Adaptations alimentaires

Un régime contrôlé en potassium peut être nécessaire, incluant :

  • Limitation des fruits très riches : banane, kiwi, orange, melons.
  • Réduction des légumes secs, pommes de terre, tomates, épinards.
  • Attention aux substituts de sel à base de chlorure de potassium.
  • Privilégier la cuisson à l’eau (qui réduit la teneur en potassium des légumes).

Gestion des traitements

  • Informer son médecin de tous les médicaments pris, y compris les AINS et les compléments.
  • Ne jamais interrompre un traitement sans avis médical.
  • Privilégier des alternatives lorsque cela est possible.

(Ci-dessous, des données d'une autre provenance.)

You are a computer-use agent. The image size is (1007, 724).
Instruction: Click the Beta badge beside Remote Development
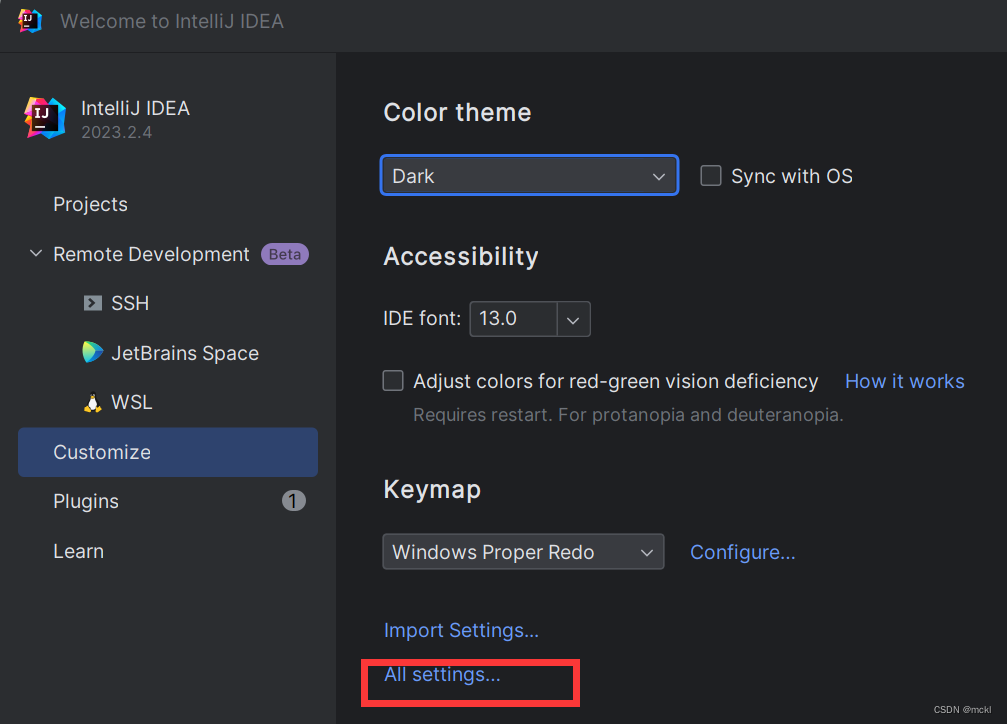(x=285, y=254)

En résumé : conseils pratiques

  • L’hyperkaliémie est une élévation du potassium sanguin au-dessus de 5,0 mmol/L, potentiellement dangereuse pour le cœur.
  • L’insuffisance rénale et de nombreux médicaments (IEC, ARA2, spironolactone, AINS) en sont les principales causes.
  • Les symptômes sont souvent discrets, mais l’ECG révèle rapidement les signes de gravité (ondes T pointues, QRS élargis).
  • En urgence, on stabilise le cœur par du gluconate de calcium, on fait rentrer le potassium dans les cellules par de l’insuline et on l’élimine par des diurétiques, des chélateurs ou la dialyse.
  • À long terme, une surveillance biologique, un régime adapté et la révision régulière des traitements permettent de prévenir les récidives.
  • Toute personne à risque doit consulter rapidement en cas de faiblesse musculaire inhabituelle, de palpitations ou de malaise.

En conclusion, l’hyperkaliémie illustre parfaitement l’importance d’un équilibre électrolytique étroitement régulé. Une prise en charge précoce, basée sur la prévention, la vigilance thérapeutique et le suivi biologique, permet d’éviter ses complications les plus redoutables.